A l'académie, tout est possible...
#2
C'était pour des moments comme ça que Viraj ne regrettait rien.
Bien sûr, il aurait pu en vouloir à son père de l'avoir mis dehors comme le dernier des malpropres, sous prétexte qu'il était un mauvais garçon, qu'il ne travaillait pas bien et qu'il était depuis toujours la risée de la gente féminine. Il aurait également pu s'en vouloir à lui-même d'être un bon à rien mis à la rue.

Au lieu de tout ça, au lieu de ressentir de la honte ou de la colère, Viraj, et c'était ce qui le caractérisait le mieux dans la vie de tous les jours, était un homme particulièrement optimiste.
Certes son père l'avait jeté à la rue sans le moindre sous, le forçant à errer et à se remettre en question, mais n'étais-ce pas là ce qui lui avait permis de trouver un travail, de s'exonérer de ses responsabilités d'héritier dans une maison trop étroite avec une mère aussi possessive que la vieille mais encore très belle Amina Sherr'kan ?
Si on le lui demandait à ce moment précis, où monsieur est assis sur une chaise, le regard sur les jardins de l'école d'Alchimie de Babylios, alors oui, il vous le dirait, avec ce sourire qui quoi que charmant dénote toujours une bonté d'âme infinie, une bonté un peu simplette, il vous dirait qu'il ne regrette rien.

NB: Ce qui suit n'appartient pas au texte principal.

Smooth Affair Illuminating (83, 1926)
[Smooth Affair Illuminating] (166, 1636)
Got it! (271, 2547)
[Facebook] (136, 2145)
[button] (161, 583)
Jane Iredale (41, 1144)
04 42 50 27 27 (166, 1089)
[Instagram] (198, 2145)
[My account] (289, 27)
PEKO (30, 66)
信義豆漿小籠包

Ni d'avoir été le plus piètre des guerriers de l'école.
Ni d'avoir été le plus bon à rien des fils de Fahd Sherr'kan.
Ni d'avoir été le plus perdu des hommes de Babylios au temps où il faisait faim.

Pourquoi ?

Parce que ce chemin, aussi sinueux et douloureux fut-il, aussi profonde fut l'abysse… ce chemin, c'est celui qui l'a forgé comme l'homme qu'il est aujourd'hui, et en toute modestie, avec l'humilité la plus profonde et la plus sincère, Viraj Sherr'kan sait qu'il est un homme bien.

Sans doute de trop, se dit-il en sortant de sa vaine contemplation, remarquant dès lors ce qui était passé inaperçu jusqu'à maintenant, à savoir une petite lueur à l'étage du dessus.
Il sait bien qui il y trouvera s'il se lève, et il sait qu'à la laisser ainsi, il se fait plus de mal à lui qu'à elle. La jeune élève ne risque rien dans sa salle de classe, ou tout au plus une explosion par inadvertance, mais lui risque beaucoup, car le fils du berger Fahd est aussi une sorte de berger : il est concierge à l'école d'Alchimie.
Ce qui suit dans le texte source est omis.